After Obama’s speech, Pastor Joel Hunter, an evangelical from Northland, Fla., will deliver the closing benediction. Invocations on other days will come from a Greek Orthodox archbishop, a Catholic nun and a Methodist couple.

Organizers of the convention had decided last month to move the final night’s events from Denver’s convention center to the Invesco Field football stadium in order to reach an even larger crowd.

Saperstein has headed the Religious Action Center of Reform Judaism for 34 years.
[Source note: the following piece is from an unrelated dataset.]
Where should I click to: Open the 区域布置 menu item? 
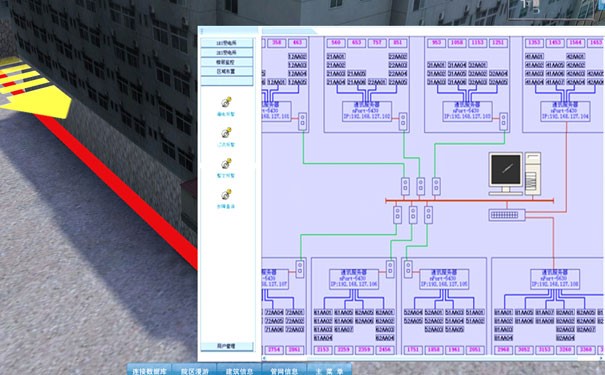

He has led the formation of numerous interfaith coalitions on both domestic and foreign policy issues and has recently played a leading role in the effort to raise interest in the Darfur genocide.
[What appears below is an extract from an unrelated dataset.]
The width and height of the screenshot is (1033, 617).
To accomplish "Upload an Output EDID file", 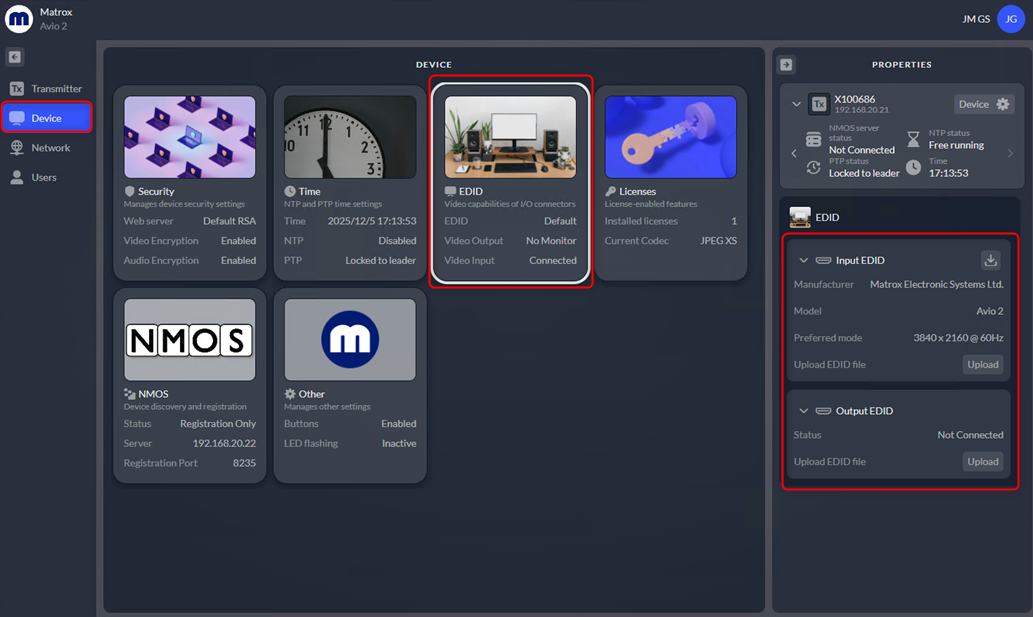I will click(x=983, y=462).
The decision to choose Saperstein for the key invocation at the convention was made by party officials both at the Obama campaign headquarters in Chicago and by convention organizers on the ground in Denver.

“Saperstein is the right person to talk about the intersection of faith and politics,” said a Democratic official, who added that the choice will also serve as recognition of the centrality of the Jewish community in the campaign.

Rabbi Saperstein told the Forward that his participation in the event should not be viewed as an expression of support for either of the political parties.

“In both the Democratic and Republican conventions there are thousands of people whose sole focus is on making America better,” he said. “It is perfectly appropriate for them to ask for God’s blessing and God’s guidance. I don’t see it as a partisan issue.”

A statement issued August 18 by the Democratic National Convention said that the purpose of religious invocations at the beginning of every session was “to raise up in a non-partisan manner the moral challenges facing the country and to pray that the country’s leaders have the wisdom and courage to resolve them.”

Six other Jewish religious leaders will take part in convention events, among them Rabbi Tzvi Hersh Weinreb, executive vice president of the Orthodox Union, who will share the stage at an interfaith event with Christian and Muslim religious leaders. The Orthodox community is considered to be one of the few Republican strongholds among Jewish voters. A Gallup poll published early July found that observant Jews are more likely to vote for John McCain than for Obama in the November elections.

Weinreb said in a statement that he views the decision to invite him to the convention as “the Democratic Party’s ‘endorsement’ of the critical role religious faiths play in American life.”

Democrats are emphasizing in this year’s convention the role of faith groups and have even set up a first-ever faith caucus, which will be holding meetings throughout the week.

The Republicans have yet to announce their plans for faith groups’ participation in their convention, which will take place a week after the Democratic one.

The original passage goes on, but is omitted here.